There is no "road trip" for the US and global economy going forward. Instead of a party, there will be a wake, as the black hole that was the old FIRE economy sucks more and more people, businesses and ultimately countries into its bottomless pit of deflation. In fact this process will only accelerate as it builds momentum.
peripato wrote:This release of less than one day's worth of global consumption was done in an environment of record inventories and falling demand (hmm, I wonder if the two might be linked in some way?). Prices were already on the way down, this action is just a stunt to cover the fact that the US and by extension, world economy, is slowly but surely sinking back under the mire and that the Great Recession Part Deux would have caused the oil price to drop anyway.
There is no "road trip" for the US and global economy going forward. Instead of a party, there will be a wake, as the black hole that was the old FIRE economy sucks more and more people, businesses and ultimately countries into its bottomless pit of deflation. In fact this process will only accelerate as it builds momentum.
Certainly you are correct, Peripato; but just like November 2009 there is a small window to load the Honda and do some family camping. The low prices should be fully kicked in by the end of July so it'll be perfect timing once again. I find it odd that the President is acting on his own without Congress quite a bit lately, in apparent fits of desperation. So it's likely that the light at the end of the tunnel is a train coming the other way.
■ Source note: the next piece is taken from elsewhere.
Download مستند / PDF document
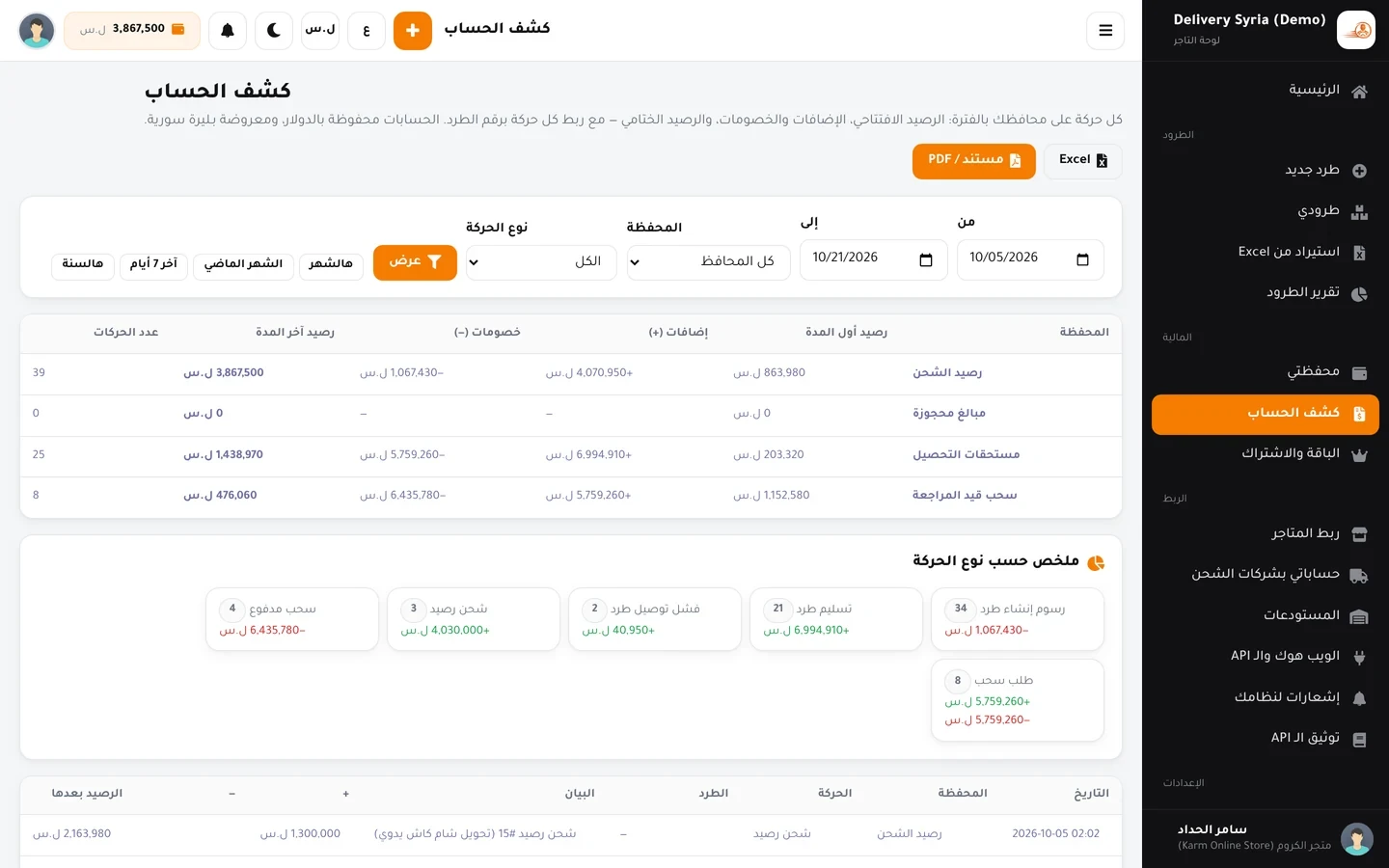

GoIllini wrote:My target oil price for the end of the year is $100-$110. Oil prices will remain high and remain the limiting factor on the economy, but it doesn't mean we're going into a crash. Just more stagflation, doom and gloom, etc until we move on to a better energy technology.
John_A wrote:GoIllini wrote:$100-$110 sounds fair for both producers and consumers. I don't know if any new energy technology is required, rearranging job/home locations in a more bicycle friendly configuration alone would allow Americans at least to use way less crude in their commuting.
Saudi Arabia was recently trash-talking Iran, talking about how the Saudi's would raise output to decrease prices to hurt Iran. though how hurt would Iran be, with 100 billion barrels ?
The country is already experiencing a lot of social unrest due to high food prices. At the same time, it's also funding Hezbollah and a government crackdown in Syria. Perhaps Iran is overextended.